Not all concentrating difficulties are so obvious. Each day, we are presented with dozens, if not hundreds, of distractions. At work, we may deem it vital to check email every half hour, speak with anybody who enters our office, and agree to take on any duty assigned to us. Multitasking appears to be a requirement of business in order to maximize production. In truth, we are still performing one activity at a time, but we are switching between them and devoting less attention to each. We are focusing less than we should be.

Multitasking is a significant drain on concentration power. Jumping from one work to the next reduces our efficiency and depletes our energy reserves. While you may believe you are being productive by checking your email while on the phone with a client, you are actually being ineffective because you are not engaged on either task.

Establish a habit of outlining your priorities and adhering to them, while some flexibility will be required at times. A daily to-do list can assist you in focusing your attention. While interruptions will continue to occur, you may mitigate their negative impact. Our brain is innately predisposed to focus on a single task at a time. That is the optimal way for us to function.

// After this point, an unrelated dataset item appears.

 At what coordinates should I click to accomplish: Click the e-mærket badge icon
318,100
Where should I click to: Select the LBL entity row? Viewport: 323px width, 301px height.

Multitasking actually impairs our ability to think and make decisions. Consider that each activity, regardless of its importance, needs your undivided attention. Finally, this approach will assist you in accomplishing more.

If necessary, disable social media accounts and establish a routine for checking email and phone communications. Athletes and artists use the term “in the zone” to refer to the ultimate state of mind in which they can concentrate entirely on their performance and become captivated by it. At work, this state is referred to as “flow,” a word coined by psychologist Mihaly Cskszentmihályi.

This cycle begins with setting personal goals. Each day, decide what you want to accomplish. These objectives should be precise. “I shall work diligently today,” is far too ambiguous to be productive. Actual objectives might be, “I will complete that lengthy report before lunch and then spend two hours researching for a forthcoming assignment.” This level of specificity will make it significantly easier for you to maintain your focus on the task at hand.